[Task goal]: Render every line of the material below as a JSON array of strings, one string per line, omitting blank lines.

[The data]:

※

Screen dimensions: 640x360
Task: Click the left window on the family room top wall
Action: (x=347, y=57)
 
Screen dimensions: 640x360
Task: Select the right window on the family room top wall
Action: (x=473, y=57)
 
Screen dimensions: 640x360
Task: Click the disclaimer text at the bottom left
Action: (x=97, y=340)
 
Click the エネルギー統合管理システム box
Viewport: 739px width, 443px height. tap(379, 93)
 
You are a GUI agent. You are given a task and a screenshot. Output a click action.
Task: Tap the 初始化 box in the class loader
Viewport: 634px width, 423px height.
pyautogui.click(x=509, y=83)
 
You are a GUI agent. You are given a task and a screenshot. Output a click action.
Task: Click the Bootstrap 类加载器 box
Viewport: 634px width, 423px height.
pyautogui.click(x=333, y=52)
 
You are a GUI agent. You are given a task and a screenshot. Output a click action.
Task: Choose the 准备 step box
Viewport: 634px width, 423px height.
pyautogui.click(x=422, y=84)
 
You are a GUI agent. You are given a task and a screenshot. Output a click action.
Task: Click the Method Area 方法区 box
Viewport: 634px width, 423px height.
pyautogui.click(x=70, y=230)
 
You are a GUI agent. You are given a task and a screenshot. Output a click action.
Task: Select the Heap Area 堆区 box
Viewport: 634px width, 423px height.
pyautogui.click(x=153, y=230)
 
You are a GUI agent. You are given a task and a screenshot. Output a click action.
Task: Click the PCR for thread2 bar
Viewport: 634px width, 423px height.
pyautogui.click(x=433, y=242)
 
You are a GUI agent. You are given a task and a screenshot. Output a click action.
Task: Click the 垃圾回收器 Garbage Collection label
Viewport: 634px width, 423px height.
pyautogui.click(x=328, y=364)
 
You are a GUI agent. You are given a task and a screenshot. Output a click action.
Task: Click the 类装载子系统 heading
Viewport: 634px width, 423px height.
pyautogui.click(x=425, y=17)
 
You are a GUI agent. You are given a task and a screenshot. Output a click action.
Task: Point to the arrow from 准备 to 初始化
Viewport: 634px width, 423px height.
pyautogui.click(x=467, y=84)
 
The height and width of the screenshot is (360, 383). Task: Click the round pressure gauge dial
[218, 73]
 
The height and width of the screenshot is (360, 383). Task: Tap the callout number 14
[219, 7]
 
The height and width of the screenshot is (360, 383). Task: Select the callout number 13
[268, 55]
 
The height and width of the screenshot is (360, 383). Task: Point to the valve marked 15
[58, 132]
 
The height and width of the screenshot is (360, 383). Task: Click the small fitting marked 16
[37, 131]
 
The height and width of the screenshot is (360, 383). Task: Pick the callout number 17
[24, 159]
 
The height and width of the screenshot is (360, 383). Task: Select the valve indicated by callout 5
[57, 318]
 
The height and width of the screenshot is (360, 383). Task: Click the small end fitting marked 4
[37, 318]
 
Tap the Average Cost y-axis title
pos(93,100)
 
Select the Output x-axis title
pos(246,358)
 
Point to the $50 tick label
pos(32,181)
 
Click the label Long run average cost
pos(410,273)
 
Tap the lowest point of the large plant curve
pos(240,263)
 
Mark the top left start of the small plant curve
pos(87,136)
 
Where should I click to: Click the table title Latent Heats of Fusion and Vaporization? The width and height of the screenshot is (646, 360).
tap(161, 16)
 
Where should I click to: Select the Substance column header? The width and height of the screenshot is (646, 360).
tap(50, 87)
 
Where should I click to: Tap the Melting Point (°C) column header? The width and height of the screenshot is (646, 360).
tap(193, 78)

※

[Task solution]:
[
  "Screen dimensions: 640x360",
  "Task: Click the left window on the family room top wall",
  "Action: (x=347, y=57)",
  "Screen dimensions: 640x360",
  "Task: Select the right window on the family room top wall",
  "Action: (x=473, y=57)",
  "Screen dimensions: 640x360",
  "Task: Click the disclaimer text at the bottom left",
  "Action: (x=97, y=340)",
  "Click the エネルギー統合管理システム box",
  "Viewport: 739px width, 443px height. tap(379, 93)",
  "You are a GUI agent. You are given a task and a screenshot. Output a click action.",
  "Task: Tap the 初始化 box in the class loader",
  "Viewport: 634px width, 423px height.",
  "pyautogui.click(x=509, y=83)",
  "You are a GUI agent. You are given a task and a screenshot. Output a click action.",
  "Task: Click the Bootstrap 类加载器 box",
  "Viewport: 634px width, 423px height.",
  "pyautogui.click(x=333, y=52)",
  "You are a GUI agent. You are given a task and a screenshot. Output a click action.",
  "Task: Choose the 准备 step box",
  "Viewport: 634px width, 423px height.",
  "pyautogui.click(x=422, y=84)",
  "You are a GUI agent. You are given a task and a screenshot. Output a click action.",
  "Task: Click the Method Area 方法区 box",
  "Viewport: 634px width, 423px height.",
  "pyautogui.click(x=70, y=230)",
  "You are a GUI agent. You are given a task and a screenshot. Output a click action.",
  "Task: Select the Heap Area 堆区 box",
  "Viewport: 634px width, 423px height.",
  "pyautogui.click(x=153, y=230)",
  "You are a GUI agent. You are given a task and a screenshot. Output a click action.",
  "Task: Click the PCR for thread2 bar",
  "Viewport: 634px width, 423px height.",
  "pyautogui.click(x=433, y=242)",
  "You are a GUI agent. You are given a task and a screenshot. Output a click action.",
  "Task: Click the 垃圾回收器 Garbage Collection label",
  "Viewport: 634px width, 423px height.",
  "pyautogui.click(x=328, y=364)",
  "You are a GUI agent. You are given a task and a screenshot. Output a click action.",
  "Task: Click the 类装载子系统 heading",
  "Viewport: 634px width, 423px height.",
  "pyautogui.click(x=425, y=17)",
  "You are a GUI agent. You are given a task and a screenshot. Output a click action.",
  "Task: Point to the arrow from 准备 to 初始化",
  "Viewport: 634px width, 423px height.",
  "pyautogui.click(x=467, y=84)",
  "The height and width of the screenshot is (360, 383). Task: Click the round pressure gauge dial",
  "[218, 73]",
  "The height and width of the screenshot is (360, 383). Task: Tap the callout number 14",
  "[219, 7]",
  "The height and width of the screenshot is (360, 383). Task: Select the callout number 13",
  "[268, 55]",
  "The height and width of the screenshot is (360, 383). Task: Point to the valve marked 15",
  "[58, 132]",
  "The height and width of the screenshot is (360, 383). Task: Click the small fitting marked 16",
  "[37, 131]",
  "The height and width of the screenshot is (360, 383). Task: Pick the callout number 17",
  "[24, 159]",
  "The height and width of the screenshot is (360, 383). Task: Select the valve indicated by callout 5",
  "[57, 318]",
  "The height and width of the screenshot is (360, 383). Task: Click the small end fitting marked 4",
  "[37, 318]",
  "Tap the Average Cost y-axis title",
  "pos(93,100)",
  "Select the Output x-axis title",
  "pos(246,358)",
  "Point to the $50 tick label",
  "pos(32,181)",
  "Click the label Long run average cost",
  "pos(410,273)",
  "Tap the lowest point of the large plant curve",
  "pos(240,263)",
  "Mark the top left start of the small plant curve",
  "pos(87,136)",
  "Where should I click to: Click the table title Latent Heats of Fusion and Vaporization? The width and height of the screenshot is (646, 360).",
  "tap(161, 16)",
  "Where should I click to: Select the Substance column header? The width and height of the screenshot is (646, 360).",
  "tap(50, 87)",
  "Where should I click to: Tap the Melting Point (°C) column header? The width and height of the screenshot is (646, 360).",
  "tap(193, 78)"
]